For some reason, every girl from Nyeri is called Njeri. I mean, at least every other Njeri I know is from Nyeri. There is Karen Njeri Nyamu.

Now, Nyamu in dholuo translates close enough to the English word “chew”. I swear I’m not making this up. I don’t know if that is the same in Kenya. All I know is that Senator Nyamu is such an item that even politicians with seasoned brittle stubs of beard that defy aftershave spend hours talking about her.
As a man who has heard about DNA, I naturally think about Nyamu. A lot. 

Wambui is a Kenyan buddy on Congolese rumba WhatsApp group. She speaks Lingala better than Mobutu’s grandchildren. 
The other day Wambui claimed to be close to Nyamu – was with her at Limuru Girls and even went ahead to entice me about how they made a mess in a kitchen leading to suspensions. 

I just went with the flow when Wambui suggested I join her on her next call on Nyamu. You should have seen how fast I applied for a loan from the Sacco. My height phobia literally flew out the of Entebbe airport upon my check-in. 

I only secured enough for a return air ticket so I convinced myself that Wambui, Karuiki, Kimani and Nyamai would put me in their boys quarter for just two nights.
I told a taxi to take me to Karen Nyamu’s place. Now, Nyamu is supposed to be famous enough for everyone in Nairobi to know her. This taxi guy was obviously a human being so he would know her.

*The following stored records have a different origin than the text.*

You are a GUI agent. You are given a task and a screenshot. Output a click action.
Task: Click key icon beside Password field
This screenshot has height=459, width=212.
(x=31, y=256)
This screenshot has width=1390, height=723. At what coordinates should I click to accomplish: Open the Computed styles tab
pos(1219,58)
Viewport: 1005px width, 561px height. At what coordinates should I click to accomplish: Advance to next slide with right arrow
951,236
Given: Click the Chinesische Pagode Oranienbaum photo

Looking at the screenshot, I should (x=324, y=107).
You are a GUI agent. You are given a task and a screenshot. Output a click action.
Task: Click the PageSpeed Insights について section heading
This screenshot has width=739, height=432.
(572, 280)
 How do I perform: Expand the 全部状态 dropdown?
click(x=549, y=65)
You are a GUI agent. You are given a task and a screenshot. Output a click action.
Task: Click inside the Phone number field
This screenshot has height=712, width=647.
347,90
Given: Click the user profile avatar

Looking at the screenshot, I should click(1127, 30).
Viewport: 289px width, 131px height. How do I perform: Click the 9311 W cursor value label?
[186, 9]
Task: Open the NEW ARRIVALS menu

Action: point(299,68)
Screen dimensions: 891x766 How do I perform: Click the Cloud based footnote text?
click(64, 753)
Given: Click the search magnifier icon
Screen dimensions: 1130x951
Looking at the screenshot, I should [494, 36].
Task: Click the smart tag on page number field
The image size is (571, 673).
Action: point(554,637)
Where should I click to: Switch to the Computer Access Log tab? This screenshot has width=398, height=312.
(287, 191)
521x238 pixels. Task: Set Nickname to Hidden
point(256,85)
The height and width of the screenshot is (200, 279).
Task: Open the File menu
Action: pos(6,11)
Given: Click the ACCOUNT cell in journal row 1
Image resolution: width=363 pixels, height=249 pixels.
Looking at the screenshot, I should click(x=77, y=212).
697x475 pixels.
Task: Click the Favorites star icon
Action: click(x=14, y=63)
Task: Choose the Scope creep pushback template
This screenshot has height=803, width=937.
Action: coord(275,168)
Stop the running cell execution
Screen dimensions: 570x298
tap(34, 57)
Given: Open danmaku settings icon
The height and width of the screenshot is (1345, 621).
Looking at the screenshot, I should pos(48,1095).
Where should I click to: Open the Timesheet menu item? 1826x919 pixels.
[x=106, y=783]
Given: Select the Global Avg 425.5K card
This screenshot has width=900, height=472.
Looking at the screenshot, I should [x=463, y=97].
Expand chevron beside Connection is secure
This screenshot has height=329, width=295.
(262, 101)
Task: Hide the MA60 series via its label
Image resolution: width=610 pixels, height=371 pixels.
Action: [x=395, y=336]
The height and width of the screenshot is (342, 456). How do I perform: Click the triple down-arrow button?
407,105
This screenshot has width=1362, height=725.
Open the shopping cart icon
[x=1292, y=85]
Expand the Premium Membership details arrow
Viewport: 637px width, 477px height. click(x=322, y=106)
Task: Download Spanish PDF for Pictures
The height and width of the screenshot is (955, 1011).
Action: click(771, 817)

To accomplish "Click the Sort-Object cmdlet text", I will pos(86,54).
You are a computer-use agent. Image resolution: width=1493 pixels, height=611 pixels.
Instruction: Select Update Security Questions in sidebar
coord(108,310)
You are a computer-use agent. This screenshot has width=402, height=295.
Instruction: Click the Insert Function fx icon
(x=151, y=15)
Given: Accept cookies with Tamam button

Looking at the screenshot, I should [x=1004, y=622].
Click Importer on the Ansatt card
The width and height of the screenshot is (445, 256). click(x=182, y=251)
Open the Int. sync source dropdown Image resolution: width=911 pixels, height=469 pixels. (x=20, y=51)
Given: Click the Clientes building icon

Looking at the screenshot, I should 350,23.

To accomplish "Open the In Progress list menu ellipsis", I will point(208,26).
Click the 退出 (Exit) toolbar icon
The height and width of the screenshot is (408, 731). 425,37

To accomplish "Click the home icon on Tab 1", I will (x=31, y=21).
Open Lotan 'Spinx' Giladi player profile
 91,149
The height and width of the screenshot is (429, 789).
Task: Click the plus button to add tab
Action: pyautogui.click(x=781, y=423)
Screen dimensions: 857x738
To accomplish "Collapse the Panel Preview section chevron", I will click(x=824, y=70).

When the taxi man who had annoyed me throughout by singing praises of Museveni’s armoured mobile toilet parked somewhere and asked for the particulars of the house, I was lost. All I know is that we were in a glitzy hood with exotic mansions.
‘Muganda wange, ni hapa,” he declared.

I speak the Ugandan Swahili which is baked to comprehend 1 percent of the DNA of the Kenyan Swahili so I clicked his message. We had arrived.
“Where is the house?” I probed.

“Muzukulu ya Museveni, house gani tena? This is Karen.”
I quickly reached my WhatsApp to find Wambui. She asked me to spell out a landmark the same way Umeme guys ask when you report power cut.
“Oh man, you are in Karen, the suburb,” she said with many laughter emoji.

It is only then that I remembered reading about the Kololo of Kenya called Karen and that the crush I was here to see was just named after a hood. Or the hood was named after her, which would make sense anyway.
“Give my number to the taxi and ask him to call, then I direct him,” Wambui said.

Soon we were making a push for Langata. Where I live in Bugembe is like a kennel for Wambui. She had a pad and a half. The half was servants’ quarter that was still good enough to be a modest lodge that in Kireka passes for a “three-star hotel”.

I was in luck, Wambui said. I smiled, my attention on the servants’ quarter that I was in luck to use for two days of my crush-sightseeing. But that wasn’t what she meant.

“Karen… oh, I mean, the senator not the leafy suburb, will be out tonight and I’ll introduce you as my Ugandan bestie, the rest is up to you,” she said.

Nyamu was in her best mood. She said she reads my articles and that I was shy but as dapper as a positive DNA test result. She asked the DJ to play a special song. It was Bob Marley’s One Love.

“Let’s dance,” she urged.
Now a dance is the vertical expression of horizontal desires but I told myself I was thinking too far ahead of my DNA. Wambui nudged me to get on with it. I hesitated and there was a firmer nudging bordering on the shove.

“Your phone, the alarm,” the voice said. 
I jumped out of bed and the One Love was coming from phone. It was my wife nudging me. 
I dismissed the alarm and quickly checked for WhatsApp records. No Wambui saved in.